◆ Questions to answer:
- a) Decide whether each statement agrees with the blog post on economic news, answering yes or no and quoting the deciding words: (i) The writer regularly watches The Daily Show. (ii) Rick Santelli canceled his Daily Show appearance. (iii) Brian Williams asked viewers to send in feel-good stories.
- b) Translate this sentence from the blog post on economic news into Spanish: "I usually watch local news at 11 p.m. and then go to bed."
- c) According to the blog post on economic news, why did Brian Williams ask viewers to send in feel-good stories?

◆ Excerpted passage:
* * *

I, like, the rest of the informed citizenry, have been greatly distressed about the economic news as of late. It's so dire and bleak. It seems as though a huge black hole has opened up and all these solid American companies (or companies we thought were solid and would be around forever, like Ford), are hurtling into it . . . that's when those companies aren't being thrown lifelines worth trillions of dollars in taxpayer money with no guarantee that the money will stave off further disaster. (The New York Times breaks down the sordid amounts here.)
Even the normally optimistic Brian Williams is so down in the dumps these days that at the end of his NBC Nightly News broadcast last night, he put out a call for viewers to send in feel good stories about folks who are doing good things for others so that he could report on something positive for a change.
Yes, it's gotten that bad.
Columns like Maureen Dowd's yesterday, detailing the obscene pork (8,000+ items including funds for "pig odor research," "catfish genetics research" and a tattoo removal program for gang members) in the proposed federal budget -- pork which Senator Obama said he'd eliminate when he was campaigning for president, but now that he's the Commander in Chief, he and his people are saying that the pork in this proposed budget is President Bush's fault, not his -- just make things feel hopeless.
Then I saw Jon Stewart. Thank God for Jon Stewart. I don't normally tune into The Daily Show, despite the constant pleadings of my friend Gayle who's a major Stewart fan. I usually watch local news at 11 p.m. and then go to bed. But I digress . . . Jon Stewart was supposed to have as a guest the now infamous CNBC analyst Rick Santelli, he of the much-ballyhooed rant against the Obama administration's housing bailout proposal and how it would reward bad behavior and help people who bought more house than they could afford, people who Santelli called "losers" who made bad decisions.
But Santelli canceled his Daily Show appearance. And I'm so glad he did.
What Stewart & Co. aired instead was a damningly hysterical and tragic indictment of how business journalists, specifically from CNBC, blew the coverage of this economic crisis, how they cheered on large businesses -- which are now receiving mucho bailout bucks -- and that the CNBC staff are no better than the "losers" who made bad home loan decisions. (Video link here.)

* * *

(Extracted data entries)
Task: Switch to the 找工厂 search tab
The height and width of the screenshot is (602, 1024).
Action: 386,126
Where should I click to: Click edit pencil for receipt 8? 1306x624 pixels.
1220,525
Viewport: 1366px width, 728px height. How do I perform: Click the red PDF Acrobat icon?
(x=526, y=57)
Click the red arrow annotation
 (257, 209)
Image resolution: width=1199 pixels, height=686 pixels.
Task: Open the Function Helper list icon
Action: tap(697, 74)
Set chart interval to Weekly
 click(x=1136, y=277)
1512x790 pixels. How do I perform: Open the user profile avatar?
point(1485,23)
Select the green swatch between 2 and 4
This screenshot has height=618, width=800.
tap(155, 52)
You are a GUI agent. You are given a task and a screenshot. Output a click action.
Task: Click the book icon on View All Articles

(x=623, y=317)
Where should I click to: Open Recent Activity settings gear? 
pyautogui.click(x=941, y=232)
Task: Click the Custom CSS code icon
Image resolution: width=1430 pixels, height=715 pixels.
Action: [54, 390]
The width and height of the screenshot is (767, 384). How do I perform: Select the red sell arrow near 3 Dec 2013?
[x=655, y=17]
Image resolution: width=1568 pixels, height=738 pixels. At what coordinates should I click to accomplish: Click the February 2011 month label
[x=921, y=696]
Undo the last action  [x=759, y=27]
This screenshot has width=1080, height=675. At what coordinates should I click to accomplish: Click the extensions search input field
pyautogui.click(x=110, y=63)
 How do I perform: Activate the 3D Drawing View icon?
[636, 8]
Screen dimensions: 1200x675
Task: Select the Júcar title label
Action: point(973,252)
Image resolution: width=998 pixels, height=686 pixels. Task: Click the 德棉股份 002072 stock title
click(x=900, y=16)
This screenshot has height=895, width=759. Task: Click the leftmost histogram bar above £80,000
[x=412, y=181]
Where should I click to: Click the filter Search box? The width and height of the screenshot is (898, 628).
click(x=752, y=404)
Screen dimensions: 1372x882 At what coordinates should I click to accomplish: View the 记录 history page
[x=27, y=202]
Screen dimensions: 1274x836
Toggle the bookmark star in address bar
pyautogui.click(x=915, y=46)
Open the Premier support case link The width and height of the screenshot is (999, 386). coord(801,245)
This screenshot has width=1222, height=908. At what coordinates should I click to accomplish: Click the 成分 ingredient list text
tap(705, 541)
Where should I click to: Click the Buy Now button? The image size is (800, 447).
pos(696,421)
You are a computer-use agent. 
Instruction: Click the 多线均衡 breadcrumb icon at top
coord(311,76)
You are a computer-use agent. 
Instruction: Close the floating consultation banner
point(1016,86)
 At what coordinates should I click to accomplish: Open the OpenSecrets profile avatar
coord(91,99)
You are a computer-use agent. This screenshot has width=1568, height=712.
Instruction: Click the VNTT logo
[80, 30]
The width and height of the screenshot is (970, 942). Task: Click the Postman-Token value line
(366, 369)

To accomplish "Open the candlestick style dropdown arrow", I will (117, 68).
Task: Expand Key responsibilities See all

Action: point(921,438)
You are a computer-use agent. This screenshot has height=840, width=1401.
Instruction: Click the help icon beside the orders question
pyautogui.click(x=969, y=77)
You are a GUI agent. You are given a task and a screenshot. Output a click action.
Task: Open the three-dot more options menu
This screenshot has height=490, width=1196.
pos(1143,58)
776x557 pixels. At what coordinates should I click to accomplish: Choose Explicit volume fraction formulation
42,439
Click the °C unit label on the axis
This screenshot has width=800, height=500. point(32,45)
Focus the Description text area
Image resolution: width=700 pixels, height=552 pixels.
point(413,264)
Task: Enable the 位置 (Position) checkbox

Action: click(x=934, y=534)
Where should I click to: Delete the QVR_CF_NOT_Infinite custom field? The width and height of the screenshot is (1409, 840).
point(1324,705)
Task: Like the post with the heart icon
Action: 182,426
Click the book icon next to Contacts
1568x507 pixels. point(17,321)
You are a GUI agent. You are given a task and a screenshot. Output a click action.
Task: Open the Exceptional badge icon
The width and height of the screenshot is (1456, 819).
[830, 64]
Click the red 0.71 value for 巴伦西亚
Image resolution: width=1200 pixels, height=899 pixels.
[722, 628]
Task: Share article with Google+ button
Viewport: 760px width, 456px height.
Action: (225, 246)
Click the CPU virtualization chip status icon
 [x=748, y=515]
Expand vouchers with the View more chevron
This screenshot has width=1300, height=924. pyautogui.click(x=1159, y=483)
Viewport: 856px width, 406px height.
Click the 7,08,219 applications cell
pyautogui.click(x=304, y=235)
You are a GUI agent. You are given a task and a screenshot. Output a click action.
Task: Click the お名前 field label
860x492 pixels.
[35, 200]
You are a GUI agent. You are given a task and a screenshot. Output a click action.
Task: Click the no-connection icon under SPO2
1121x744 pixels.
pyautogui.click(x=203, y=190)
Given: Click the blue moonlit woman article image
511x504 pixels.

* * *

◆ Responses to the tasks:
- a)
(i) No: "I don't normally tune into The Daily Show"
(ii) Yes: "But Santelli canceled his Daily Show appearance."
(iii) Yes: "he put out a call for viewers to send in feel good stories about folks who are doing good things for others"

- b) Normalmente veo las noticias locales a las 11 p. m. y luego me voy a la cama.

- c) He wanted stories about people doing good things for others so that he could report on something positive for a change.